While there are many efforts to measure atmospheric CO2 concentrations around the world, this particular measurement, from the top of Mauna Loa, collected by a man named Keeling, has historical significance.
Following his father's yardstick
In 1956, Charles David Keeling was the first scientist to take measurements of CO2. At the time, almost nothing was known about carbon dioxide concentrations in the atmosphere.
"When my father started these measurements back in the late '50s, there was a question of whether carbon dioxide was going up at all," Ralph Keeling said.
A few years of measurements showed that it most certainly was and that it followed a seasonal cycle. When plants are growing, in the summer months, they take up more carbon dioxide and reduce the atmosphere's concentration of CO2.
In the fall, when vegetation decays and dies, releasing carbon dioxide, the amount in the atmosphere increases. Atmospheric concentrations typically peak in May, then head downward in the summer.
But even as the yearly cycle continued, creating what many refer to as a sawtooth on a graph of CO2 concentrations, the average concentrations in the atmosphere were steadily rising.
"It basically was the alarm bell that really woke up the scientific community," Keeling said.
This graph is now known as the Keeling curve, after the scientist who pioneered that measurement, and is the longest continuous record of CO2 concentrations in the world. Ralph Keeling has followed in his father's footsteps as a climate change researcher, heading up the Scripps CO2 program.
Researchers like to collect CO2 concentrations in places where there isn't a lot of vegetation or industrial activity to affect the measurements. That's why Mauna Loa and a number of other ocean-based sites are popular, said Pieter Tans, a senior scientist at the National Oceanic and Atmospheric Administration's Earth System Research Laboratory.
Arctic leads the world
Tans works on a NOAA-run measurement of CO2, also at Mauna Loa, and on a global set of measurements from about 40 sites that, when averaged, provide a worldwide picture of CO2 concentrations.
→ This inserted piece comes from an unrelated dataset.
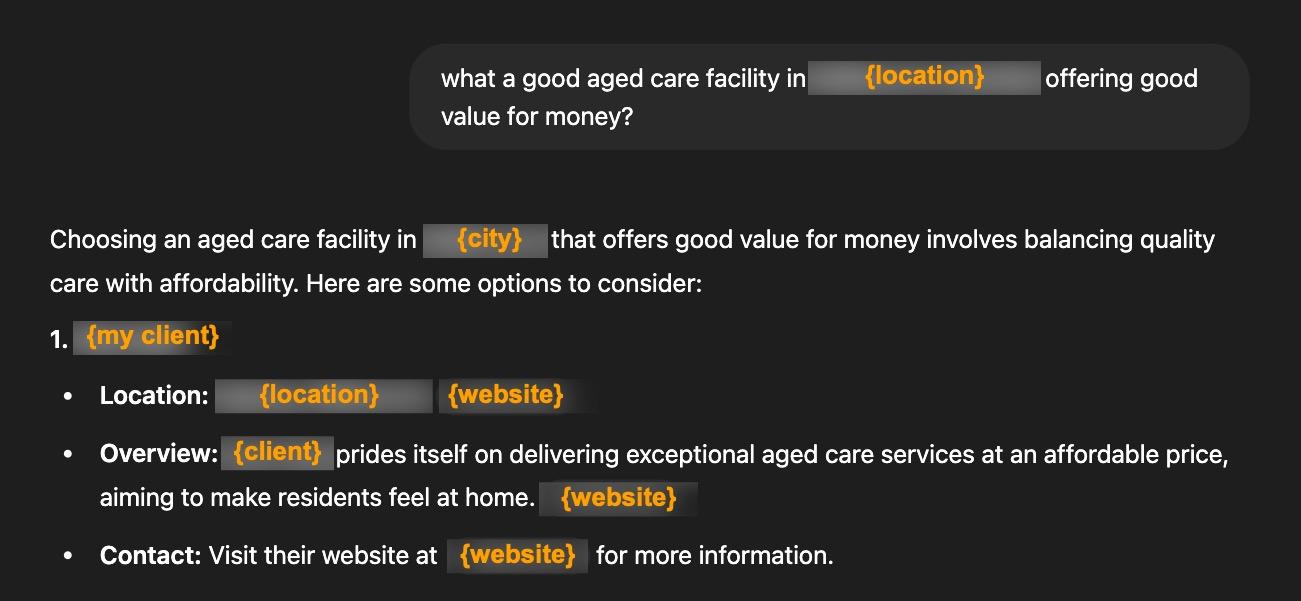Click the user question message bubble

(x=828, y=96)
Every year, the global average has been increasing by about 2.5 ppm, he said.
NOAA updates its Mauna Loa data weekly, on Sundays and monthly, and its global curve gets updated every month.
"We've compared our monthly means to Scripps for many years, and the differences are very small," Tans said. Other CO2 observations taken at Mauna Loa have also been very close, which shows the measurements are credible, he added.
Mauna Loa is a fairly good approximation for what global concentrations are, although it is slightly higher than the global average because it is in the Northern Hemisphere, which generally has higher CO2 concentrations.
The Arctic already experienced a monthly average concentration above 400 ppm, last May. It typically gets to a peak concentration above that of the rest of the world due to winds blowing CO2 up north in the spring.
This year, NOAA monitoring sites in the Arctic have already reached a 400 ppm monthly average, even before that May peak, Tans said.
There is a small chance that this May, the average at Mauna Loa could reach more than 400 ppm. But Tans thinks it is more likely this will happen in May 2014.
And then: "At some point, the global average will go over 400, likely another year after that," he said.
Tans applauded Keeling's effort to create a website with updated daily information, saying the more scientists can educate the public that the increase of CO2 is due to human activities, the better.
"I want us to do more outreach than we typically do. So these websites are one way."